Civilisation has now to face the problem candidly, and settle it. The agitation is no bubble rising out of the effervescence of the time, to burst, like a score of others that shone in the sun for a moment, and give place to new. It is an essential element in the evolution of culture. No nation ever reached the point of culture that we have reached but its women rose with a moral challenge of the justice of their position. Every nation had inherited from its barbaric ancestry the practice of excluding women from the corporate life, and there was good ground to demand a reconsideration of the practice when the sense of social justice developed. To regard the demand of our women as due to a temporary fit of nerves is to ignore one of the most salient features of the course of human history.

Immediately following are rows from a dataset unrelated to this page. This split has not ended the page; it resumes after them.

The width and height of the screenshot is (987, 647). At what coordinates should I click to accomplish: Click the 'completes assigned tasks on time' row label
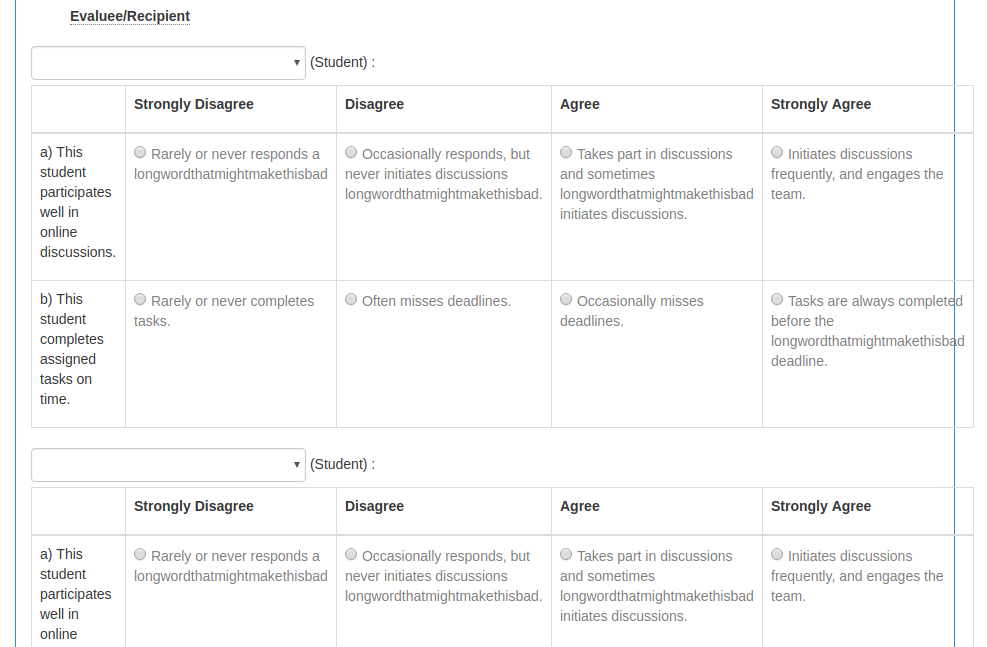[x=71, y=349]
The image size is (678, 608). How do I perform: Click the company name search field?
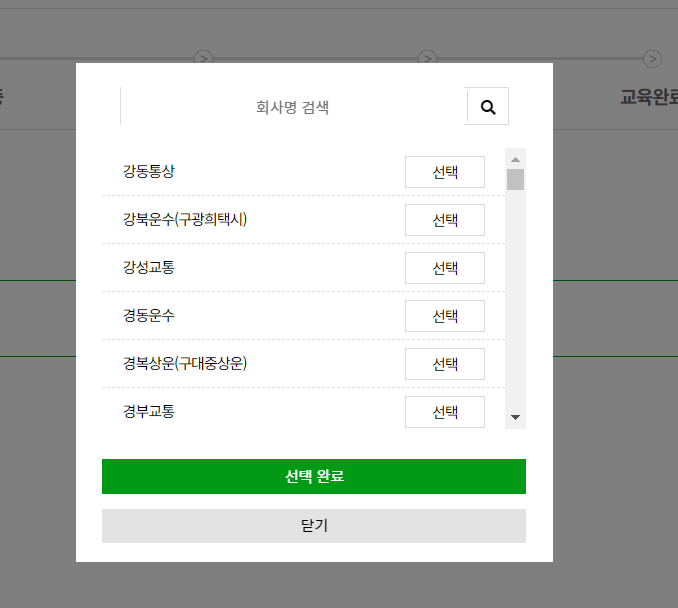(292, 107)
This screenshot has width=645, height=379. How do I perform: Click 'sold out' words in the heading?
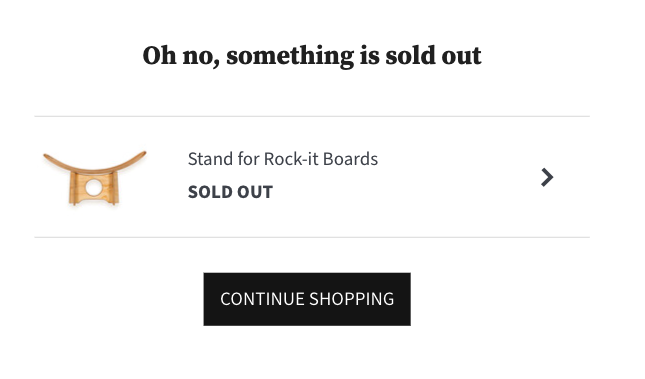click(433, 56)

Wherever civilisation grew out of barbarism the demand arose; it died away only because a fresh barbarism broke the thread of civilisation. As that thread will never more be broken, the demand will increase with our culture, and it can afford to smile at these fallacious lessons or warnings from a widely different past. When, in addition, we consider the development of political life itself, when we see that it concerns itself increasingly with the affairs of women in a way that it never did before, we are forced to admit that the demand for a reconsideration of woman's position has a solid base in the actual evolution of life.

I propose, therefore, to run rapidly over the known phases of human development, and show how the attitude of women has varied in proportion to the growth of enlightenment and moral feeling. We will catch what glimpse we can of the first human pair that wandered over a strange earth in the faintest dawn of humanity. We will learn, from races that have lingered in primitive ways for untold ages, how, as the family grew into the race (or the rough social group into the clan),[1] the issues of the corporate life were naturally appropriated by the men. We will see how, as savagery rises to barbarism, as the social life grows larger and more varied, the warriors and their chief keep control of it, save where some exceptional circumstance disposes them to take account of the woman's will. We shall find the woman still patient and laborious in the early years of civilisation, and will note how, as the corporate life begins to look to other things than the mere defence of the State, as social construction is studied, the woman, awakened by the light of culture that breaks through the narrow windows of her home, comes forth to claim her share in the control of that larger national life, with which she must prosper or suffer no less than the man. We shall see how the division of labour handed down from the barbaric ages breaks down, how the law comes to invade every corner of the little territory in which she had held sway, how she demands that her knowledge and feeling be consulted in the framing of such laws, and how she builds up a larger ideal of womanhood that will add dignity and worth to maternity by a recognition of her essential humanity.